_Texte fourni_:
Texte par Valérie Fiset-Sauvageau
Photo par Josée Courtemanche

« Une nuit sur la lande, il y a trois sorcières assises par terre. » Ainsi débute L’histoire de Macbeth, roi d’Écosse de Jeanne Ferron. L’artiste apparait, seule sur scène, entourée de rideaux rouges et vêtue d’une robe noire. Puis d’un coup, le public est happé. J’oublie que je suis assise dans la salle Le Tremplin, que le Festival les jours sont contés vient de commencer, et que dehors la pluie ruisselle sur l’automne.

Simple et puissant. Deux mots qui ne rendent pas justice à l’impressionnante performance de Jeanne Ferron. Elle tourbillonne, prêtant son âme et son corps aux personnages qui hantent cet univers de meurtres et de prémonitions. L’émotion est vive, débordante. Des rires se nichent parfois sur nos lèvres, malgré le sérieux de l’intrigue; l’artiste sait comment alléger la tension …pour mieux nous y replonger.

Crée il y a plus d’une vingtaine d’années et inspiré de Macbeth de William Shakespeare, ce spectacle palpite encore avec force, habilement conduit par une artiste d’expérience, valsant entre l’intensité et la légèreté. Il n’y a pas d’artifices superflus : quelques jeux d’éclairages, discrets, un peu de podorythmie et de courts airs fredonnés aux bons moments. Pourtant, Jeanne Ferron nous transporte, à mi-chemin entre le conte et le théâtre, par l’art de la parole.

Sa voix, à la fois unique et multiple, s’élève avec une fureur digne des plus grandes tragédies, nous atteignant tel un roulement de tambour. On y entend le ricanement des sorcières, le tintement des épées, le souffle des spectres et l’avidité sanguinaire de Macbeth. Une voix comme la foudre qui tombe sur le royaume d’Écosse. Précise et éblouissante.

La prestation s’est terminée. Les applaudissements ont résonné, longtemps. À mes côtés, une dame aux yeux brillants de ravissement s’est exclamée : «  Quel incroyable cadeau nous avons eu à Sherbrooke ce soir! » Je ne pouvais qu’approuver.

_Exercice_:
Répondez, s'il vous plaît, à ces questions sur la critique du spectacle de Jeanne Ferron :
(a) Dans quelle salle le spectacle est-il présenté ?
(b) De quelle œuvre le spectacle est-il inspiré ?
(c) Quelle ville la dame nomme-t-elle à la fin de la représentation ?
Appuyez-vous uniquement sur le texte.

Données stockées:

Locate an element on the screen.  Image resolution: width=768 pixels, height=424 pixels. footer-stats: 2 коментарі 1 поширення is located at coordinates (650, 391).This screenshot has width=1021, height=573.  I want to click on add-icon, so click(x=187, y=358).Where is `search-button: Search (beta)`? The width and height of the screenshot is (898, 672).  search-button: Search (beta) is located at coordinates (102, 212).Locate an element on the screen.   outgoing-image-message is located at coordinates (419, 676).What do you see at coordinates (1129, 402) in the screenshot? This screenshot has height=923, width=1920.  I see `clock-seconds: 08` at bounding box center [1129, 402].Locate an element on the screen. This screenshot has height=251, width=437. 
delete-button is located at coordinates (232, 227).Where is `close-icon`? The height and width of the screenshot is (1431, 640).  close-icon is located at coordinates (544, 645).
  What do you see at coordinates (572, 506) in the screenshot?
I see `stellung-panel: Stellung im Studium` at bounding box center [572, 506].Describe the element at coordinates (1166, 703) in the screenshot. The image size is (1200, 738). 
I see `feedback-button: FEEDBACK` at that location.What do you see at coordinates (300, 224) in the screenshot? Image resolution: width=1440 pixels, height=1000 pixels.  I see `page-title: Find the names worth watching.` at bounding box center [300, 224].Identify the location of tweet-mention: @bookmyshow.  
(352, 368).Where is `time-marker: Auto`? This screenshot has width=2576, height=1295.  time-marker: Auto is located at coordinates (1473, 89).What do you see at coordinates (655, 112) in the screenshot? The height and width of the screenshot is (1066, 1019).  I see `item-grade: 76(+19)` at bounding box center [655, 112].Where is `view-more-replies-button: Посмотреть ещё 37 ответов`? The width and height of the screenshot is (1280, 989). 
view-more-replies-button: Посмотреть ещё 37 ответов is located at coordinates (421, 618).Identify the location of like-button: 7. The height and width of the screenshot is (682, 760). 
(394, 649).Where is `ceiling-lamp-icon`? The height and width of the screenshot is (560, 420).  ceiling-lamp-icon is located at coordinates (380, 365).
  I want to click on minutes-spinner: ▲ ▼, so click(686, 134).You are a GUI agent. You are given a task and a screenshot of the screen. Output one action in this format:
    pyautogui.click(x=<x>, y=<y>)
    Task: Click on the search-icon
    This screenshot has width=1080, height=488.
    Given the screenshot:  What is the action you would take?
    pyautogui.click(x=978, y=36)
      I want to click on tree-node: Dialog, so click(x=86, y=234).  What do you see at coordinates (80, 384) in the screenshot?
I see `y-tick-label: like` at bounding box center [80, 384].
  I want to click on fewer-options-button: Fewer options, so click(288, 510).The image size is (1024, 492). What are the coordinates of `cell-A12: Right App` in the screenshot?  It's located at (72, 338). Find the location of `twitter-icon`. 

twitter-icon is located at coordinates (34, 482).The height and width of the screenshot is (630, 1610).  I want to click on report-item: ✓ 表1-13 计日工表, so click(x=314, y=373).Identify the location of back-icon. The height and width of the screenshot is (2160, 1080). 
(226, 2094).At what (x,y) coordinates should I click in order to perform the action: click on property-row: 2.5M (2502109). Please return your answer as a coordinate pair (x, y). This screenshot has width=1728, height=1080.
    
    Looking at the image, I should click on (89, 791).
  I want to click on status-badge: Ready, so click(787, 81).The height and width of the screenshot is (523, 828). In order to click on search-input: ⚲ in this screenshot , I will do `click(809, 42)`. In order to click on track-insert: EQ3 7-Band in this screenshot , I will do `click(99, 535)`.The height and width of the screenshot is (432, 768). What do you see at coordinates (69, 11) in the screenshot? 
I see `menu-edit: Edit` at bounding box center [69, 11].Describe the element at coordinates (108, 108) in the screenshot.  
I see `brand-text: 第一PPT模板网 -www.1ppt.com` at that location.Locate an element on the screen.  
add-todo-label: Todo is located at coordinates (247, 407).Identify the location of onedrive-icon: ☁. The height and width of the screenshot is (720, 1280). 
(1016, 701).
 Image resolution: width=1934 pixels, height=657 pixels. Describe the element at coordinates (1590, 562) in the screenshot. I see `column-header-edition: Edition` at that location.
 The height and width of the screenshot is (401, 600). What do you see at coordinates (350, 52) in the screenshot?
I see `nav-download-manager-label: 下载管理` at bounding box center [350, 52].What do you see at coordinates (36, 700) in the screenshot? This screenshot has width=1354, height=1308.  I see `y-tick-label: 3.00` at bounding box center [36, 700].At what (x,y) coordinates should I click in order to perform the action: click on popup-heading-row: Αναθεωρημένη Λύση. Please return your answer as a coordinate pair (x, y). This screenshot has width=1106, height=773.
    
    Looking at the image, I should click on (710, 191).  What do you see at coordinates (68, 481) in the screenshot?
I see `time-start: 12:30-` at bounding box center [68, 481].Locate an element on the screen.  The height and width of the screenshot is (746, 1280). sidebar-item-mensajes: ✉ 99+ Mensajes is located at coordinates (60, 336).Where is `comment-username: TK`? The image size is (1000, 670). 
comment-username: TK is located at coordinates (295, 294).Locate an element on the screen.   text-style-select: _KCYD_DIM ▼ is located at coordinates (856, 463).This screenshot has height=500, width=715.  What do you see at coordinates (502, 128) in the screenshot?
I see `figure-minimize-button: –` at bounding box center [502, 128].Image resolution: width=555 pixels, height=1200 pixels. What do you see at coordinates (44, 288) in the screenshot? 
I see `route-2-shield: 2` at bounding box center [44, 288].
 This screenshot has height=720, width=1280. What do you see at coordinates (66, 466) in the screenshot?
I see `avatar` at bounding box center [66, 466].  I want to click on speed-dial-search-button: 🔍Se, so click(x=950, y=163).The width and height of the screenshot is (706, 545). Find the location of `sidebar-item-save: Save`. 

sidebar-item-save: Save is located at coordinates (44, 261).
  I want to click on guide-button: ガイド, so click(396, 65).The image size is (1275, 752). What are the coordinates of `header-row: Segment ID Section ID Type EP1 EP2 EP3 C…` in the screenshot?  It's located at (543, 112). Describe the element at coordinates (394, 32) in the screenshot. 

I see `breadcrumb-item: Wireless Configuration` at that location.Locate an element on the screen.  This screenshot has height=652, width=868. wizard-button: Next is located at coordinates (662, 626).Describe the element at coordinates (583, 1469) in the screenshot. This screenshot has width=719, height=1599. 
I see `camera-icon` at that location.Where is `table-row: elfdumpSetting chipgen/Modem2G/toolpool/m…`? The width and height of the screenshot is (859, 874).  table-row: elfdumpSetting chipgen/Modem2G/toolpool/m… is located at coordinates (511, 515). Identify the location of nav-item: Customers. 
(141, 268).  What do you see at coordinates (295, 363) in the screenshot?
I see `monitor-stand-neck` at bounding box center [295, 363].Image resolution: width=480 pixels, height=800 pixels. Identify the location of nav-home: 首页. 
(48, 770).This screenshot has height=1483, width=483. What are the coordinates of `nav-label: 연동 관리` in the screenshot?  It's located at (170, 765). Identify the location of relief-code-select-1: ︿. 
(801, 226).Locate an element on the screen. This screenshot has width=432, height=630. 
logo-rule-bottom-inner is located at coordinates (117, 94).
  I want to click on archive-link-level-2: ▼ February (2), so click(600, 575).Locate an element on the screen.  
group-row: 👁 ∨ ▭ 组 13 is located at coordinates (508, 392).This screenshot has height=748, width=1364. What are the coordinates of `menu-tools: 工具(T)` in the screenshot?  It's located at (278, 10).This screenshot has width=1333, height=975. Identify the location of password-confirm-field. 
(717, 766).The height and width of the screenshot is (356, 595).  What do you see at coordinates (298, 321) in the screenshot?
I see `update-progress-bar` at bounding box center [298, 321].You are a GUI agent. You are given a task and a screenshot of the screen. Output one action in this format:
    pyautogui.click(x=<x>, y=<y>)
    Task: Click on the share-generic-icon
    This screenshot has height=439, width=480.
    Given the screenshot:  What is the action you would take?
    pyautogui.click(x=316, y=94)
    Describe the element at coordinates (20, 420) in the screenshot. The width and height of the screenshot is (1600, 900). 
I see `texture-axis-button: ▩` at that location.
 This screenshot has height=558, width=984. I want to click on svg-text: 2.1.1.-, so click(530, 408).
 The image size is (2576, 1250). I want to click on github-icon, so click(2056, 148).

_Réponse_:
(a) La salle Le Tremplin.
(b) Macbeth de William Shakespeare.
(c) Sherbrooke.